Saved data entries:
--- --- ---

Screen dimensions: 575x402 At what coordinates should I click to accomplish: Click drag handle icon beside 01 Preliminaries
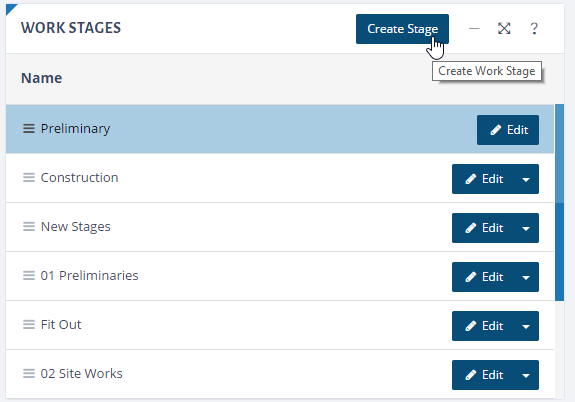29,275
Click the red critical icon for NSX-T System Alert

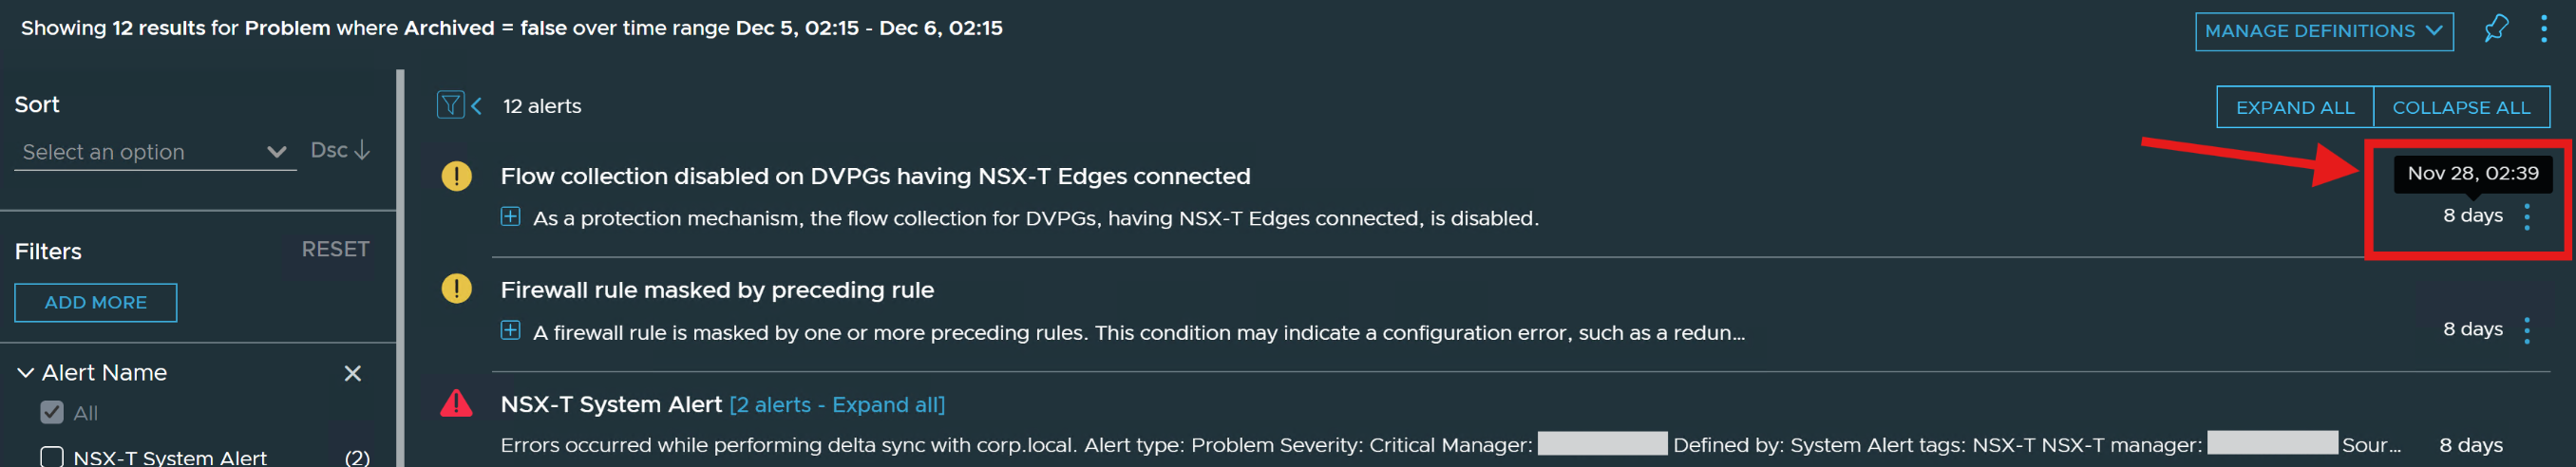457,403
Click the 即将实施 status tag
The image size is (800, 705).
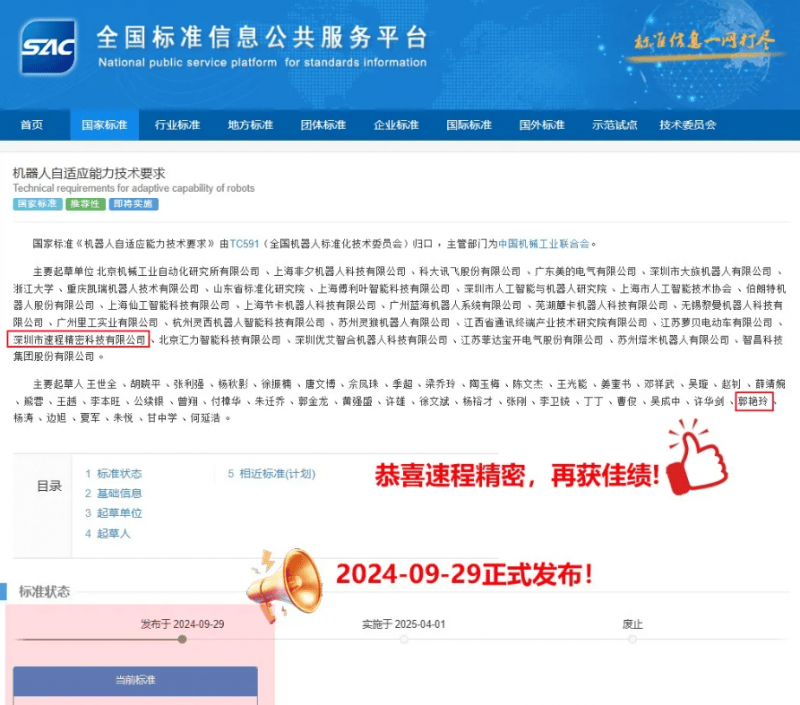133,204
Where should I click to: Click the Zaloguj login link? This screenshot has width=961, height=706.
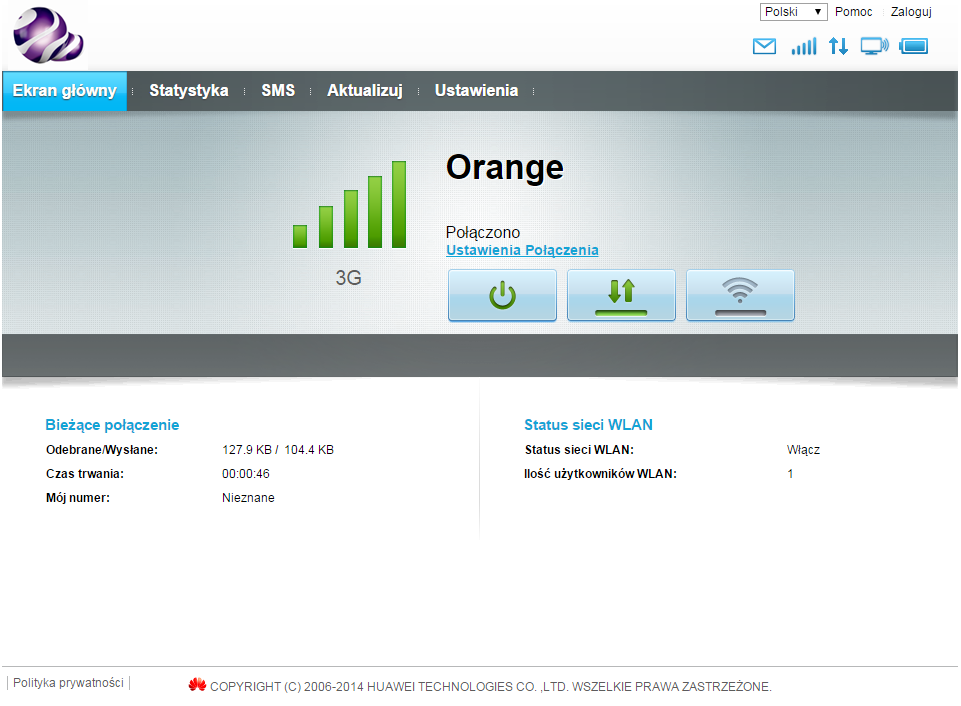click(x=911, y=12)
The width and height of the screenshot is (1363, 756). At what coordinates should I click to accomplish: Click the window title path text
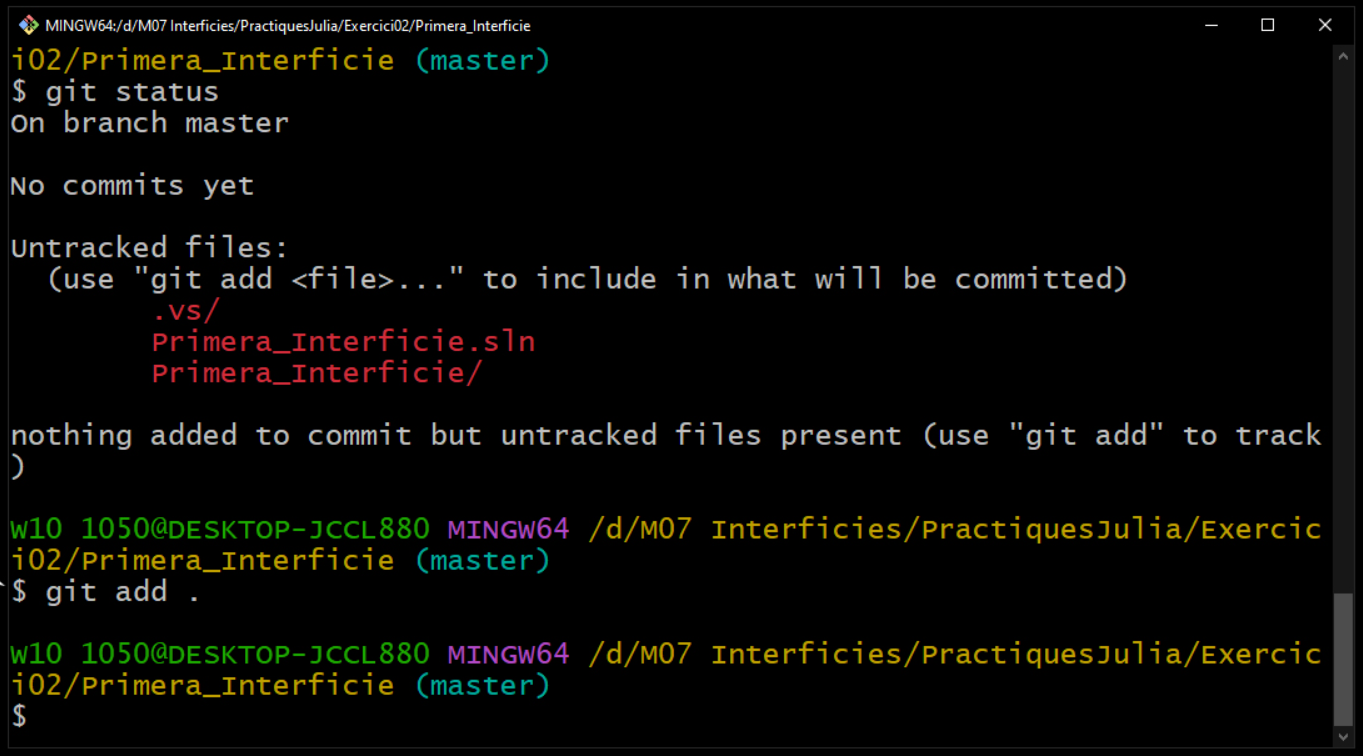(288, 25)
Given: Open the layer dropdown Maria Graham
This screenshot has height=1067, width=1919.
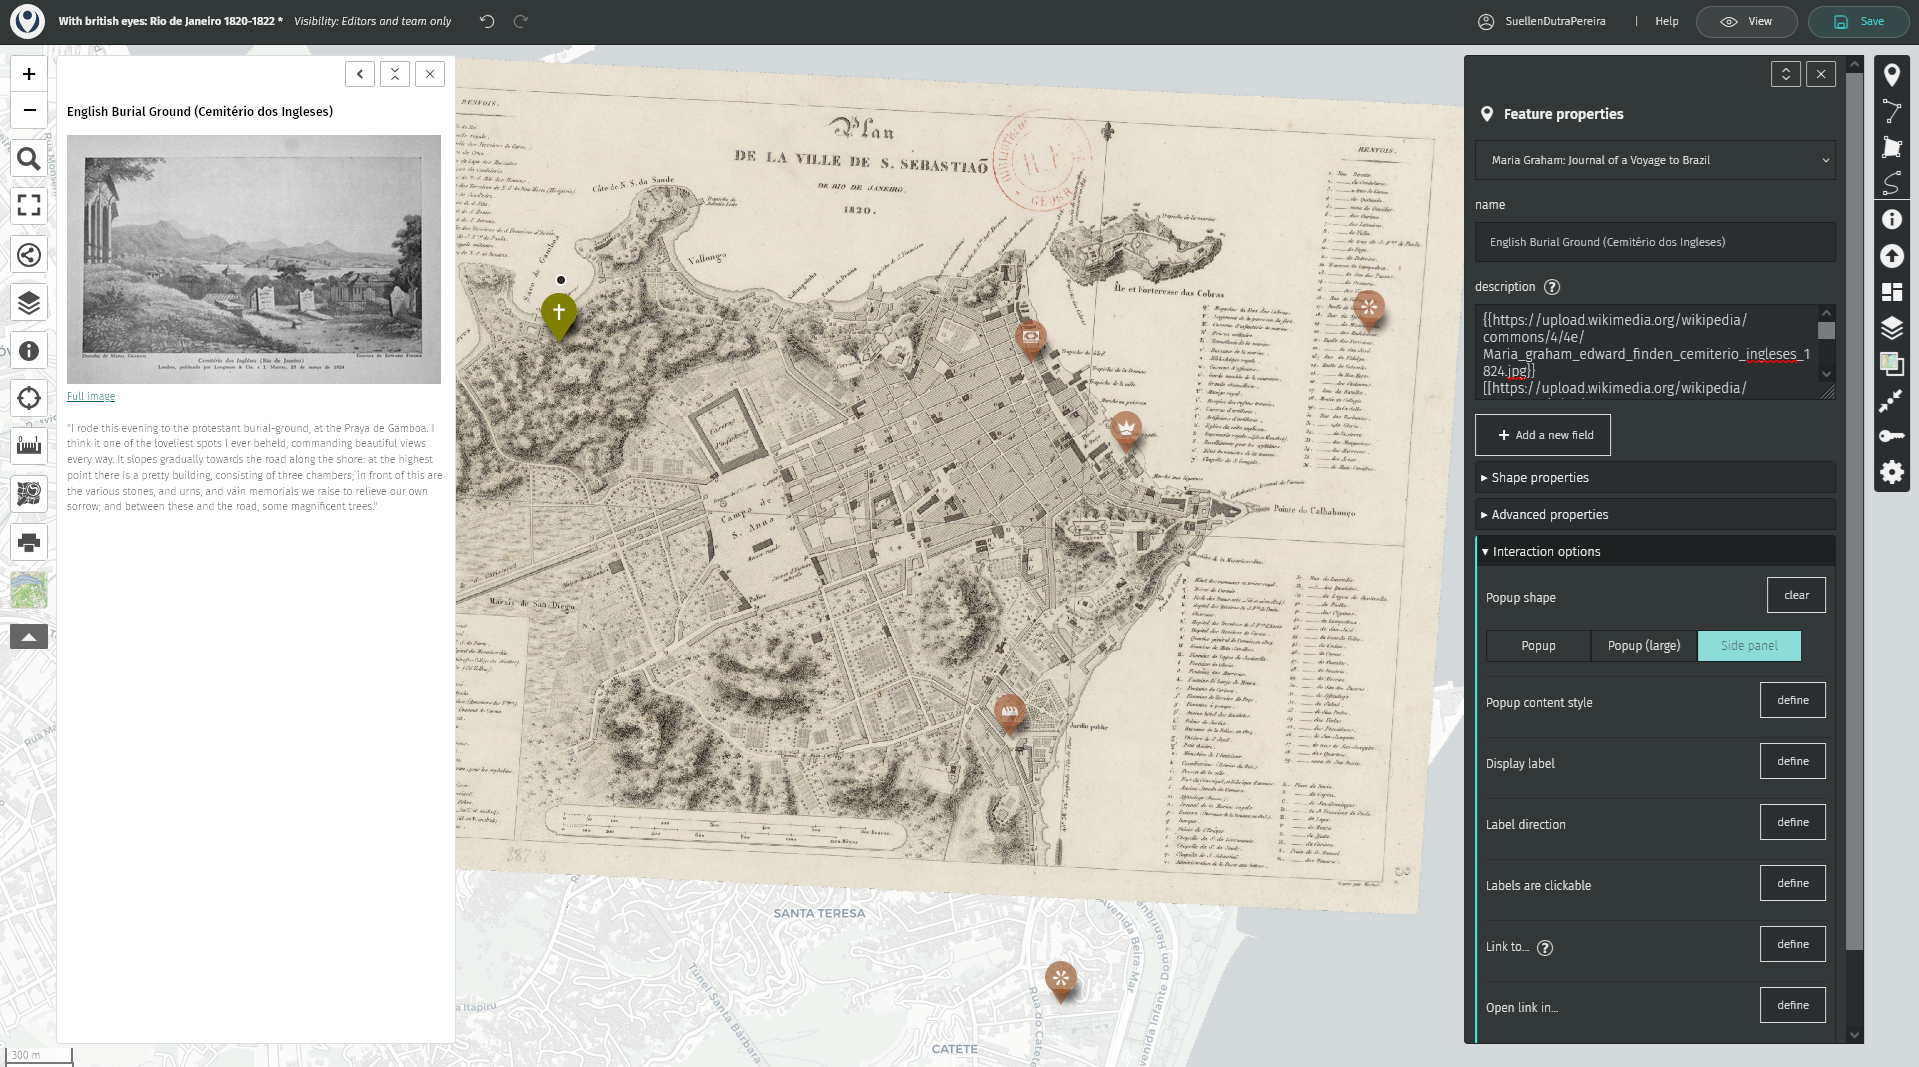Looking at the screenshot, I should point(1654,160).
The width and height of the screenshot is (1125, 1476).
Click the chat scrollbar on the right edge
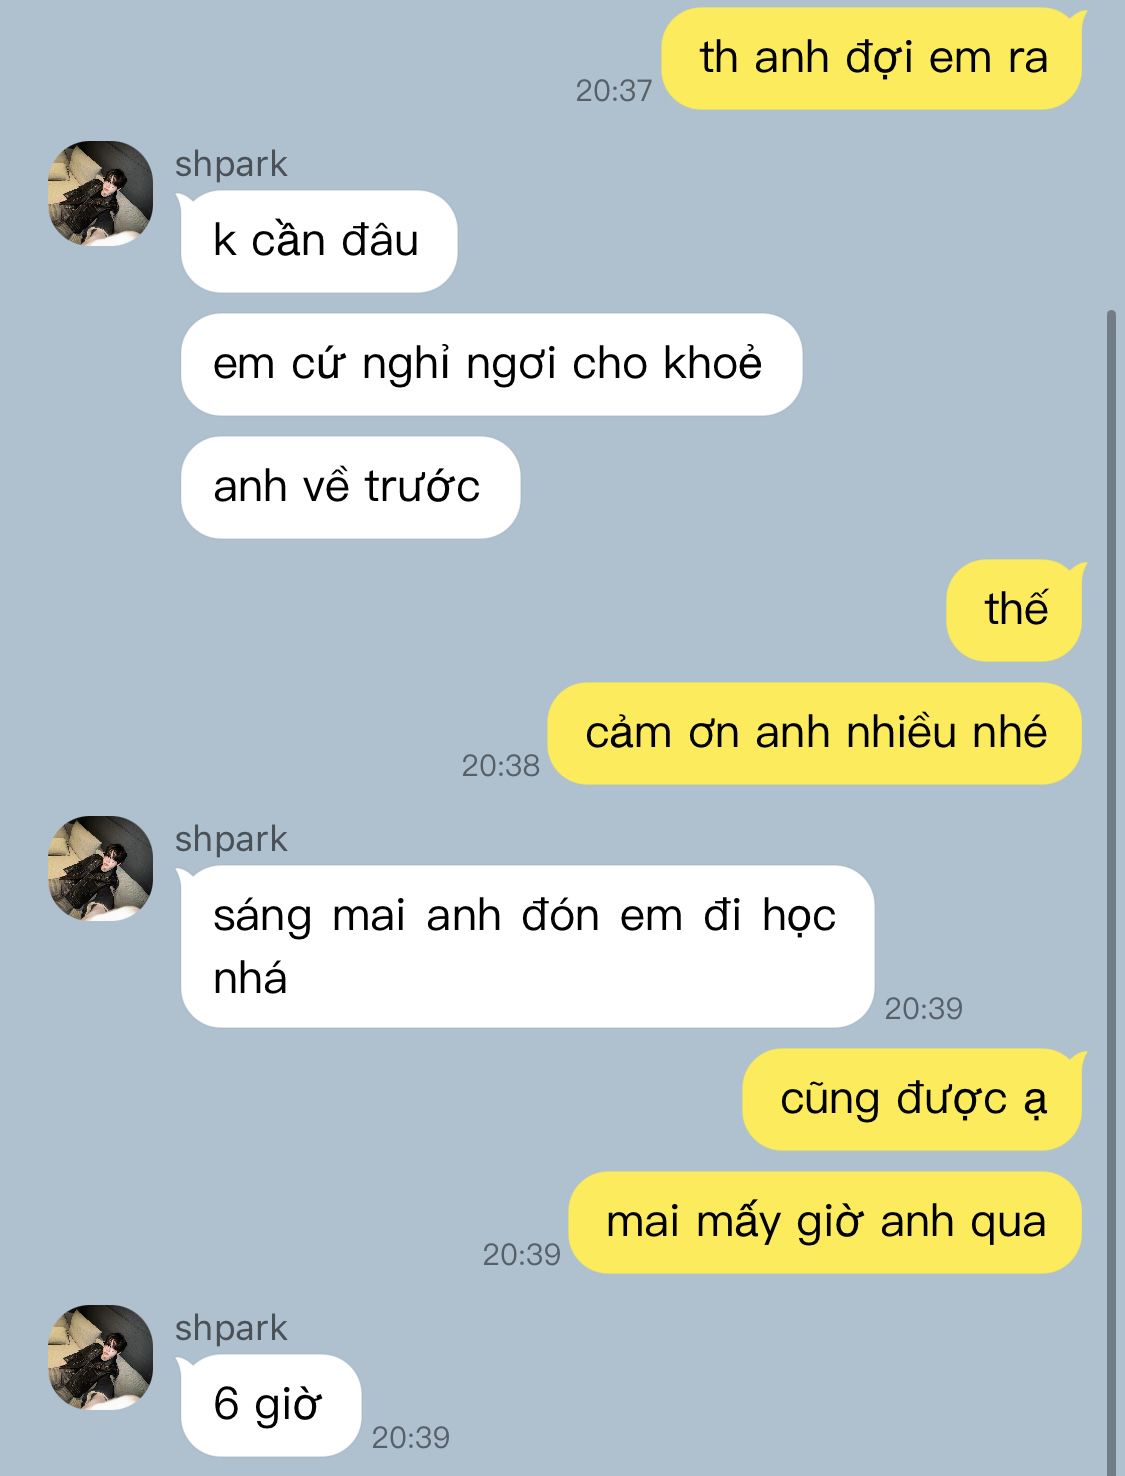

--- --- ---

PROMPT:
Transcribe all data precisely. Pictures are not copied.

SOLUTION FOR THIS PROBLEM:
Screen dimensions: 575x402 At what coordinates should I click to accomplish: Click drag handle icon beside 01 Preliminaries
29,275
Click the red critical icon for NSX-T System Alert

457,403
Click the 即将实施 status tag
The image size is (800, 705).
133,204
Where should I click to: Click the Zaloguj login link? This screenshot has width=961, height=706.
click(x=911, y=12)
The width and height of the screenshot is (1363, 756). At what coordinates should I click to accomplish: Click the window title path text
(288, 25)
Given: Open the layer dropdown Maria Graham
This screenshot has height=1067, width=1919.
Looking at the screenshot, I should point(1654,160).
The width and height of the screenshot is (1125, 1476).
Click the chat scrollbar on the right edge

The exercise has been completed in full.